**Goal:**
Copy the data below verbatim, from the line containing "The height and" through the line containing "point(488,92)", inclusive, and reproduce only those lines.

** Start **

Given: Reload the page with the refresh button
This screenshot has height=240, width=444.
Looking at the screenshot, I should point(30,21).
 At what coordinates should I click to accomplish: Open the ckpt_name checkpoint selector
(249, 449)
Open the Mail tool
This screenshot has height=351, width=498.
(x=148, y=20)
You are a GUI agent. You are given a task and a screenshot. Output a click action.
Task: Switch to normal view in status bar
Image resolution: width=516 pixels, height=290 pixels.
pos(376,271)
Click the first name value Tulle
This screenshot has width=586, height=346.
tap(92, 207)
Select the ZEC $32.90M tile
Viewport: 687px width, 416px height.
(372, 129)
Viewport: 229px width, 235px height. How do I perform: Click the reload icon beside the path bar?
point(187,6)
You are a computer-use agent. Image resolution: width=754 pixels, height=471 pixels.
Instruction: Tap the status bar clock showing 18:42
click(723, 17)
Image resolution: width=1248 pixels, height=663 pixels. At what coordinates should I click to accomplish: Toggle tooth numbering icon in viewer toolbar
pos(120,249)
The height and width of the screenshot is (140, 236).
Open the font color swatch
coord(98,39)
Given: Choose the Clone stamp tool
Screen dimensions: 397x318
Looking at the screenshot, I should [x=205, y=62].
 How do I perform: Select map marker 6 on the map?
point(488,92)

** End **
** Start **

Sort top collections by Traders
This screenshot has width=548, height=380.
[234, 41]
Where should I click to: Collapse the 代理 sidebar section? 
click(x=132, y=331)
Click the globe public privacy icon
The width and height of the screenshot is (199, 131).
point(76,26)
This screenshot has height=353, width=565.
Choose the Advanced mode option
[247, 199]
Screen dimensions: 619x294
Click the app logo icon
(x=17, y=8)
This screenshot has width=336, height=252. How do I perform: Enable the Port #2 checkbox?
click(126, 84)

** End **

**Answer in full:**
The height and width of the screenshot is (140, 236).
Open the font color swatch
coord(98,39)
Given: Choose the Clone stamp tool
Screen dimensions: 397x318
Looking at the screenshot, I should [x=205, y=62].
 How do I perform: Select map marker 6 on the map?
point(488,92)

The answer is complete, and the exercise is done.